Developers can use the tool to build new portable databases or make existing databases portable, said Mehta. But because Digital Anchor is a "small database engine", he admits the technology won't make large Oracle databases, for instance, portable -- it can, however, work alongside them to extract key data required for portability.
To resolve this issue, he suggested choosing select data, like required fields, to which portable applications can connect through Digital Stick.
Given that the database engine uses standard languages, Mehta said, data can be easily integrated with other databases within the business, with the sole exception being large proprietary databases that might not allow data to be exported. "It's very easy to take the data in and out."
But the perceived risks around loss or theft of portable devices should not be an inhibitor to adoption of the tool, he said, because "security is built at the heart of the engine." In the event that the portable database falls into the hands of a hacker, drive and application access are protected by "various encryption levels," he said.
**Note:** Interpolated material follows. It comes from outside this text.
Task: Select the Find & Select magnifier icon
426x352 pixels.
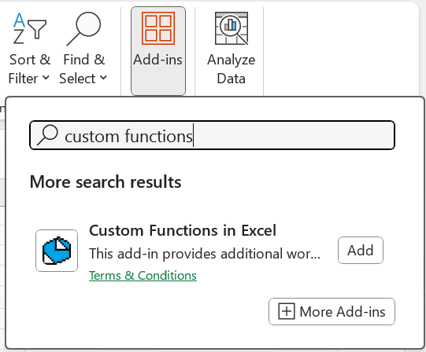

Also, there's a specific storage area housing the data and applications that is only recognized by Telecompute's systems, said Mehta. "The average person who finds your drive won't even know that there's the data in there."
A USB key, for instance, can be prepared and synchronized with corporate data via the Internet in but a moment, he said. "If you lose it, you're back in business in 15 minutes. That's important to businesses out there," he said.
Mehta acknowledged the fear that enterprises have around increased risks associated with portable devices, but still anticipates good enterprise adoption given the built-in security measures.
The research and development team of Saskatoon-based interactive design agency StikiMedia Creative Services thinks Digital Stick technology can help it build portable products alongside existing offerings. "Synchronization between Web applications and Digital Stick portable applications allows for exceptional product development in a number of fields allowing us to meet the evolving needs of our clients," said the company's creative director, Igor Terzic.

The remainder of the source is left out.